多国籍軍イラク広報部, パブリックドメイン, via Wikimedia Commons
| 国 | イラク共和国 |
|---|---|
| 登録区分 | 文化遺産 |
| 世界遺産登録年 | 1985年 |
| 登録基準 | (ⅱ)(ⅲ)(ⅳ)(ⅵ) |
| その他の区分 | 危機遺産 |
| 公式テキストページ | 中巻29p |
| 英文タイトル | Hatra |
※テキストは世界遺産1500(2024年発行の最新版)になります。参照はこちら
円形都市ハトラとは
円形の城壁に囲まれた古の軍事都市
ハトラは、イラク北部のニーナワ県に位置する古代都市遺跡であり、1985年にユネスコの世界遺産に登録されました。
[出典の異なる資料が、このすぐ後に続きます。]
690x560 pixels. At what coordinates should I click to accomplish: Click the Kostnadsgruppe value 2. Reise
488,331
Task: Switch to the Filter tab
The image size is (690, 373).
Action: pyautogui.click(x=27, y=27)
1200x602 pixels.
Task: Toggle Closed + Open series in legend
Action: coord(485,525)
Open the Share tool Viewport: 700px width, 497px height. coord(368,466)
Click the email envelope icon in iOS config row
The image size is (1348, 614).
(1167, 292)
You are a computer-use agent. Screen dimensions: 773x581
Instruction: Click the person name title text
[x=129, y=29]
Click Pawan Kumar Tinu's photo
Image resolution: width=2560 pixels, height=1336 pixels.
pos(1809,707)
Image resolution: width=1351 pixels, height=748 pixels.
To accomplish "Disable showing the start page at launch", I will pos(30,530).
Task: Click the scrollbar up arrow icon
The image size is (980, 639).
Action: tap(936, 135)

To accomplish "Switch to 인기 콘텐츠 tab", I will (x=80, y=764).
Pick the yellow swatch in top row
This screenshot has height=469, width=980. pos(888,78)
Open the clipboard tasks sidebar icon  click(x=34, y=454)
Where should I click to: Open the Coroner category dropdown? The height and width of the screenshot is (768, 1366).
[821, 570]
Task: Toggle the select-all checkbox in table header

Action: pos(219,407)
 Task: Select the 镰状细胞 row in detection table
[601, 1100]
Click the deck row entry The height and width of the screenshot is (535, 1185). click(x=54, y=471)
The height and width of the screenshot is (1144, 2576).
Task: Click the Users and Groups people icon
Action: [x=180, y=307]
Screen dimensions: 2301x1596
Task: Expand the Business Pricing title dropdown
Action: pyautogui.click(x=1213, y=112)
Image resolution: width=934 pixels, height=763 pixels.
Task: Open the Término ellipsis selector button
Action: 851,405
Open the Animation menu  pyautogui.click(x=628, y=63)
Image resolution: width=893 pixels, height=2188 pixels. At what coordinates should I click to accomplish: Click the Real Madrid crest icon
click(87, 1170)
この都市は、パルティア帝国の影響を受けた要塞都市であり、ローマ帝国の侵攻を二度にわたって退けた歴史を持つ貴重な考古学遺産として高く評価されています。
地理と歴史的背景
ハトラは、メソポタミア北部の砂漠地帯に位置し、交易と軍事の要衝として発展しました。
- パルティア帝国の影響
紀元前3世紀頃に建設され、パルティア帝国の支配下で繁栄しました。 - ローマ帝国の侵攻を撃退
紀元116年と198年にローマ軍の侵攻を受けましたが、強固な城壁と防御施設によって撃退しました。 - イスラム時代の衰退
7世紀のイスラム勢力の拡大に伴い、都市は徐々に衰退し、放棄されました。
主要な景観と特徴
ハトラには、パルティア、ギリシャ、ローマ、東方文化が融合した独特の建築様式を持つ遺構が点在しています。
- 円形都市と二重城壁
都市は円形の設計で、二重の城壁と塔によって防御されていました。 - 神殿群
ギリシャ・ローマ建築と東方装飾が融合した神殿が多数残されており、宗教的中心地として機能していました。 - 石彫とレリーフ
都市内の建築物には、神々や王族を描いた精巧な彫刻が施されており、当時の文化的影響を示しています。
文化的価値と遺産保護
ハトラは、パルティア帝国の都市計画と防御構造を示す重要な遺産として、世界的に認識されています。
ユネスコの世界遺産登録後、イラク政府や国際機関による保護活動が進められています。特に、遺跡の保存と観光管理が強化され、持続可能な遺産保護が行われています。
現代における意義
ハトラは、古代メソポタミア文明の歴史と文化を学ぶ場として、世界的に注目されています。特に、都市計画や防御構造の発展、持続可能な遺産保護の重要性を理解する上で重要な拠点となっています。
この遺跡を訪れることで、イラクの壮大な歴史と文化の価値を体験しながら、古代文明の遺産について考える機会を得ることができます。未来の世代へ向けて、その価値を伝え続けるべき遺産として、今後も保護と活用が進められていくでしょう。